At the cell surface p137 is present as a disulfide bonded dimer. It is most likely that an additional covalent bond must also be formed between the subunits since p137 is constitutively released into the culture medium as a non-reducible 280 kDa entity, presumably a non-reducible dimer. There are many examples of GPI-linked proteins which are secreted including decay accelerating factor(53) , carcinoembryonic antigen(54) , GP2(55) , and melanotransferrin(56) . Within the GPI attachment domain of p137, there are a number of sites that are potential substrates for GPI anchor-degrading enzymes including PI-PLC and phospholipase D. Although p137 was shown to be sensitive to PI-PLC, there is no evidence that this enzyme has an extracellular location. It is not yet clear which enzymic mechanism results in shedding of p137.
The endocytosis and
transcytosis of GPI-anchored proteins is not well understood.

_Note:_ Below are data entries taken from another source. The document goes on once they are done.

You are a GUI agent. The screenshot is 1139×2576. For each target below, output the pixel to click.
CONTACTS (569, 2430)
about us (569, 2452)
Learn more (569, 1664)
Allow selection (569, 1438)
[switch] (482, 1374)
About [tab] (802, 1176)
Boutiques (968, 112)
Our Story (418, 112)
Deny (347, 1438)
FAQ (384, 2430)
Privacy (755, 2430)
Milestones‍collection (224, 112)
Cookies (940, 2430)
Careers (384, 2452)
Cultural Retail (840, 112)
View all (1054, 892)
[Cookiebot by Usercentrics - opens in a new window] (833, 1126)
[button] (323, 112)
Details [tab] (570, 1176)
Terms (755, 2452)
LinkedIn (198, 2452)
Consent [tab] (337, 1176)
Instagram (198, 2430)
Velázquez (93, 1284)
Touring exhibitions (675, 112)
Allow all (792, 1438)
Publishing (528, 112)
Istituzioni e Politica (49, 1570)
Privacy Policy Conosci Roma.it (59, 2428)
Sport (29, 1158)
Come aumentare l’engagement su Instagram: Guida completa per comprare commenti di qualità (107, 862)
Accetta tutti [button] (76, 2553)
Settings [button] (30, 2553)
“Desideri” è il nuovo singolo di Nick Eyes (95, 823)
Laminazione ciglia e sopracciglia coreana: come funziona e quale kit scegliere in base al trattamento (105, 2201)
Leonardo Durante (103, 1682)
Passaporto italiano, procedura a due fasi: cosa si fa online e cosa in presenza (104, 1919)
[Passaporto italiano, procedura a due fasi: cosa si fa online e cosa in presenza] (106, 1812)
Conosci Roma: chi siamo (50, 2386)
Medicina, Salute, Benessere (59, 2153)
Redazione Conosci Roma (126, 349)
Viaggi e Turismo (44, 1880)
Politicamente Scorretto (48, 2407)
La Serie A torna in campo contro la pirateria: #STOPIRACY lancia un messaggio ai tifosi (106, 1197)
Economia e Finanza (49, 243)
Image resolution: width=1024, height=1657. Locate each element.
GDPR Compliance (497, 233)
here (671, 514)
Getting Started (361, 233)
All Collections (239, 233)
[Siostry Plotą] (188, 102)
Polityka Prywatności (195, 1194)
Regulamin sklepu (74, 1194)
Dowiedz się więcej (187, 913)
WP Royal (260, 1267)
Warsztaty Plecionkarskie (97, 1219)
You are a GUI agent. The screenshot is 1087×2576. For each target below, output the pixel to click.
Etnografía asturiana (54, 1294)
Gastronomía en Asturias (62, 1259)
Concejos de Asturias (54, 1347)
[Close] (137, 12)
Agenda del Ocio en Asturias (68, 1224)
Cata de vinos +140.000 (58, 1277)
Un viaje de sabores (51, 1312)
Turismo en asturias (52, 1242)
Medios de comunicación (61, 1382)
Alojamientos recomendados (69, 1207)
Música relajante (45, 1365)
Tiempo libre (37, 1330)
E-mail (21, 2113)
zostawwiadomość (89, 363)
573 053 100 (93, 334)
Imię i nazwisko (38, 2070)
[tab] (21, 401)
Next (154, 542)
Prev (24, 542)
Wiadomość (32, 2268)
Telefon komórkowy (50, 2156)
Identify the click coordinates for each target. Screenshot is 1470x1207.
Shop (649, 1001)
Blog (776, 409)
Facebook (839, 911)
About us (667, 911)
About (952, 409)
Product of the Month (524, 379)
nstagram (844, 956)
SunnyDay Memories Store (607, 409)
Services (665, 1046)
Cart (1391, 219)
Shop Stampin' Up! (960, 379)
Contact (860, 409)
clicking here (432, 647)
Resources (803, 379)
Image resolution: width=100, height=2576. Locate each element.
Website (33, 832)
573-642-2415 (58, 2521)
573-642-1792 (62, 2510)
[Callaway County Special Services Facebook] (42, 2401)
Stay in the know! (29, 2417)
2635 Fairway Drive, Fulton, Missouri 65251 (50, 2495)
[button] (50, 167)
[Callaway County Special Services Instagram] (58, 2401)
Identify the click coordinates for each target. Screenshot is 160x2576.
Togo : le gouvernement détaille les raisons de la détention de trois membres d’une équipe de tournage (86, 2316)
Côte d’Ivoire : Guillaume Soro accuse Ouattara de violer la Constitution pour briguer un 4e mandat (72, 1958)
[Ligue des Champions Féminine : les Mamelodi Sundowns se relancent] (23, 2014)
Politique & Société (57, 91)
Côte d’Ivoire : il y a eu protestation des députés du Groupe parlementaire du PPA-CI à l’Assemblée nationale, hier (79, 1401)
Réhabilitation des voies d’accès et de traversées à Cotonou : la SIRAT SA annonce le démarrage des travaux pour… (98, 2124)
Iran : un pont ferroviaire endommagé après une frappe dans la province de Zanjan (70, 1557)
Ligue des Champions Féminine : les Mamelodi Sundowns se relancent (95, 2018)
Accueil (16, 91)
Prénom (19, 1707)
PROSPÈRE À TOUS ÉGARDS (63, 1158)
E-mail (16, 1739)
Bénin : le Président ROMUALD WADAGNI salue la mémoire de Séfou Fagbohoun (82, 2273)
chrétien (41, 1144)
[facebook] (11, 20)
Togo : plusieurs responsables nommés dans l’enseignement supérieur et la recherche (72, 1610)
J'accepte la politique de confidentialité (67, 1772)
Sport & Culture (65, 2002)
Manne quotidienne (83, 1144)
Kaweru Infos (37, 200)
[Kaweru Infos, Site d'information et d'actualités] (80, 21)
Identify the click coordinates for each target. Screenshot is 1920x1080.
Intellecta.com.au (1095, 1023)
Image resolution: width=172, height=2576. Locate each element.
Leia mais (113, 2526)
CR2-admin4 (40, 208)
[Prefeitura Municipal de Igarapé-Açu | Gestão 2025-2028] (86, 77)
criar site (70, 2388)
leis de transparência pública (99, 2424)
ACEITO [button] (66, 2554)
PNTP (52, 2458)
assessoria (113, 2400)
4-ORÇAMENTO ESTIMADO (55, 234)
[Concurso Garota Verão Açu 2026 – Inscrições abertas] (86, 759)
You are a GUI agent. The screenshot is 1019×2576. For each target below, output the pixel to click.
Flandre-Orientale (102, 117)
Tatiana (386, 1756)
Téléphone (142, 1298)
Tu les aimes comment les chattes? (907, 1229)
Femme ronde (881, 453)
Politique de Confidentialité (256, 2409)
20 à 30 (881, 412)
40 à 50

GPI-anchored proteins interact poorly with clathrin-coated pits, due to
the absence of the necessary cytoplasmic tail, and for this reason were
thought to be endocytosed poorly or not at all. Recently it has been
suggested that they may be clustered in caveolae, flask-shaped
invaginations characterized by the presence of the integral membrane
protein, caveolin(57) , although there is some dispute as to
whether caveolae act as a route of internalization from the cell
surface(58) . In Caco-2 cells there have been no reports of
caveolae, and we found no evidence for caveolin being present by
immunoblotting membrane fractions (data not shown). Irrespective of the
route of endocytic entry, the present experiments have demonstrated
that p137 may be transcytosed in both the basolateral to apical and
reverse directions. While the former direction is consistent with the
route of delivery of some apical plasma membrane proteins in Caco-2
cells, the latter suggests the existence of a novel apical to
basolateral transcytosis route. The initial lag and slow time course of
apical to basolateral transcytosis of p137 is similar to the
transcytosis of cobalamin(14) , although this molecule has to
be transferred intracellularly from one carrier protein (intrinsic
factor) to another (transcobalamin II). A small amount of apical to
basolateral transcytosis of nerve growth factor occurs in rat ileum (59) and non-selective transcytosis of epidermal growth factor
in this direction has been reported in MDCK cells(60) . Some
apical to basolateral transcytosis of ricin has also been observed in
Caco-2 cells(61) , although the toxicity of the lectin
precludes experiments lasting longer than 2-3 h. It is not clear
whether the apical to basolateral transcytosis of p137 in Caco-2 cells
is non-selective, for example as a result of failing to be correctly
recycled from a common subapical early endosome(4) , or whether
it identifies a new selective route. The fact that so much apically
labeled p137 can be transcytosed (25% in 24 h), is consistent with
the latter. Further biochemical and morphological experiments will be
required to characterize this novel membrane traffic route.
The nucleotide sequence(s) reported in this paper has been submitted to the GenBank[GenBank]and ID HSGPI137.